[Task to complete] In the records below, find the line containing "Viewport: 1501px width, 812px height." and the line containing "the T3 Value"; please repeat exactly the lines from one to the other, both included, and nothing more.

[Available data]

---

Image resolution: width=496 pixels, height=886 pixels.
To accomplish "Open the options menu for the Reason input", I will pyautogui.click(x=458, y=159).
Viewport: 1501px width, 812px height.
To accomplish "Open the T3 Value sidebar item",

---

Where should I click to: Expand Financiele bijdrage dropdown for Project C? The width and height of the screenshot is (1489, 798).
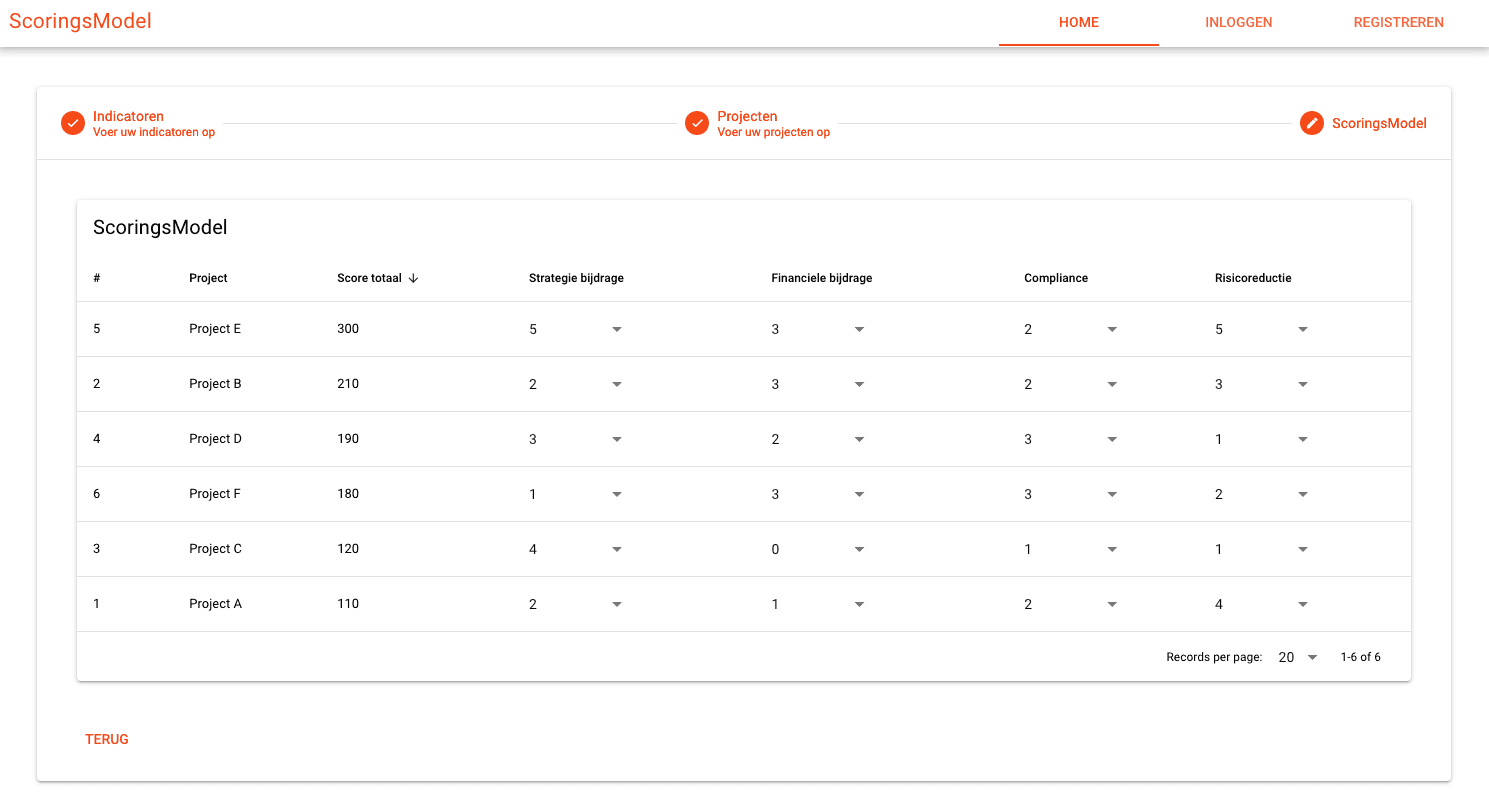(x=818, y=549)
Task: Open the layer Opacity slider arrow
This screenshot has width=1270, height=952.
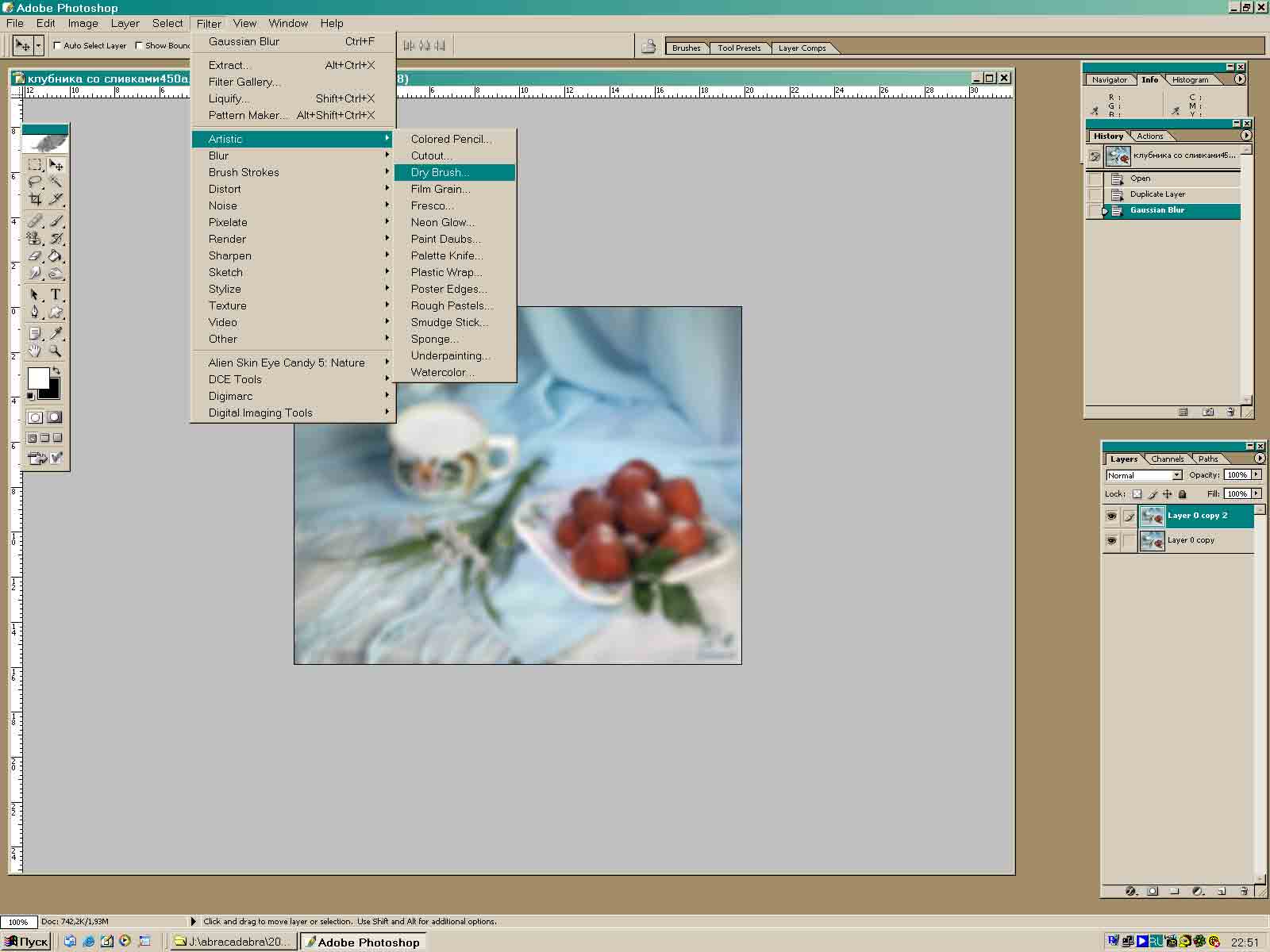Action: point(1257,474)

---

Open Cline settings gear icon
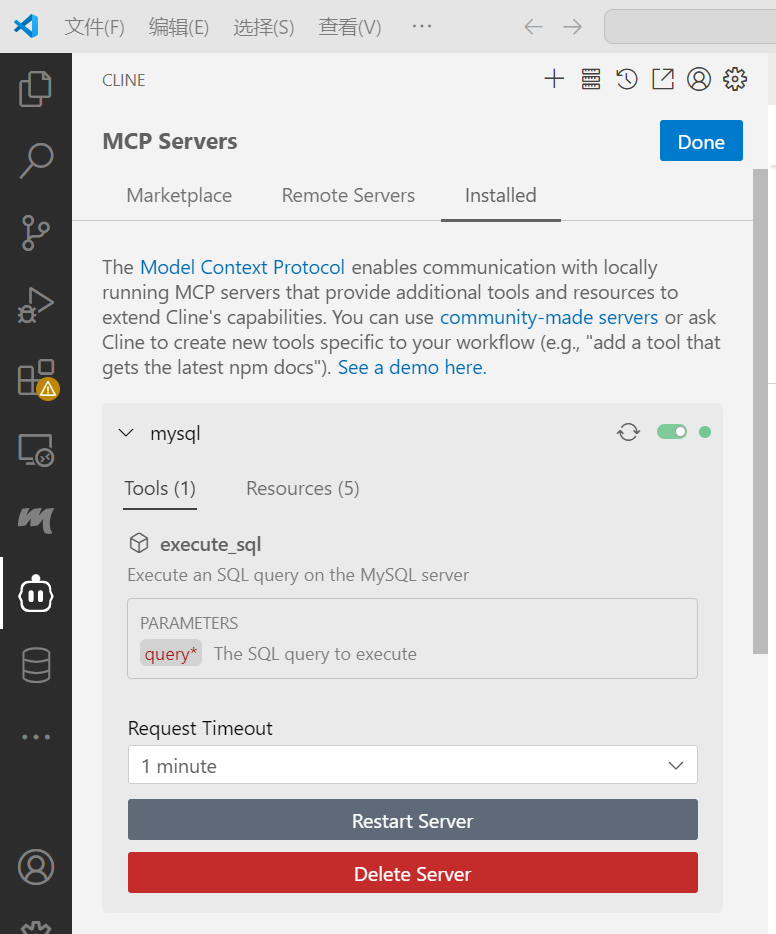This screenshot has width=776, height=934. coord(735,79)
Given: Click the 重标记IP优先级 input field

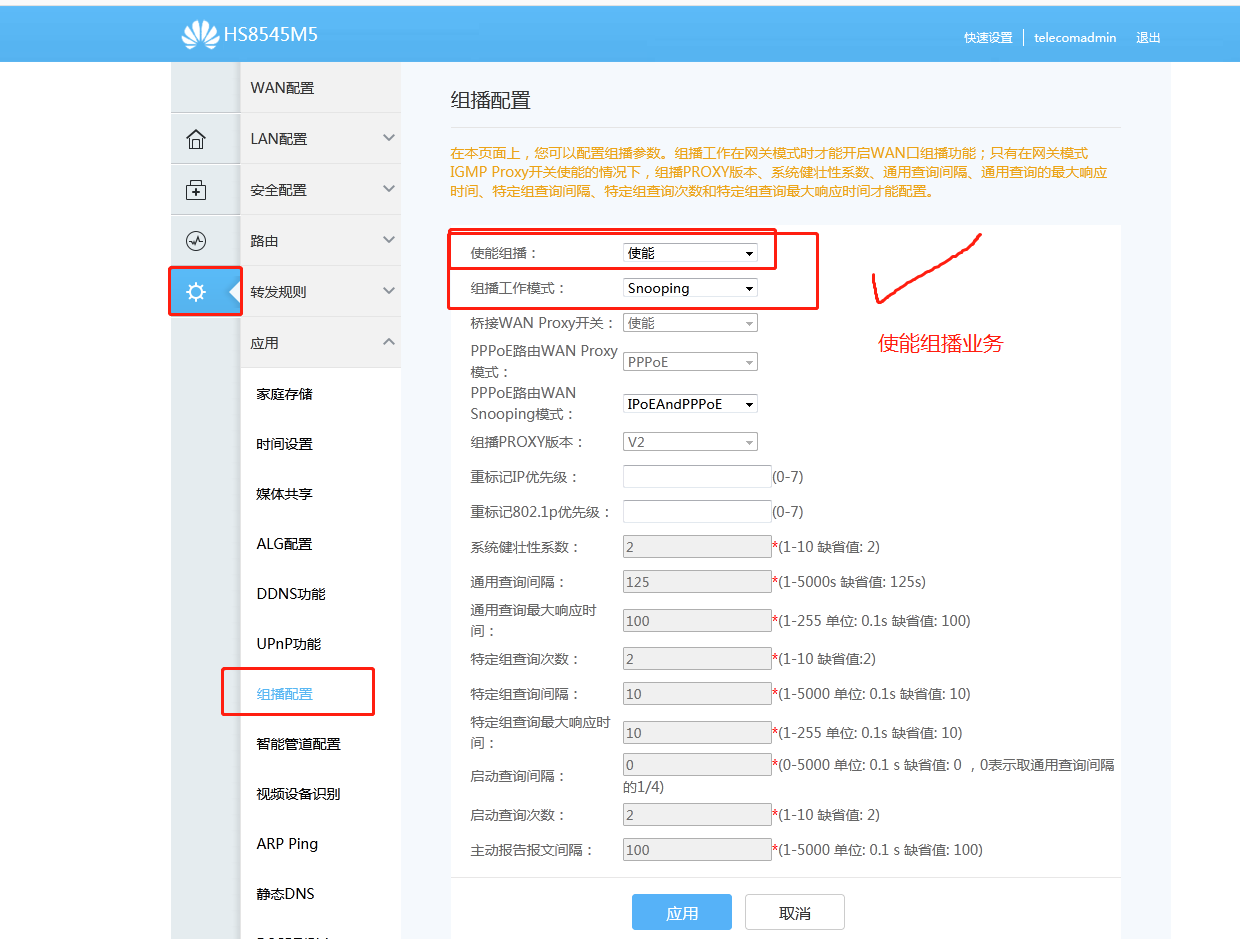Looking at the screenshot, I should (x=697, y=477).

---

[Worked solution]
Viewport: 1501px width, 812px height.
To accomplish "Open the T3 Value sidebar item",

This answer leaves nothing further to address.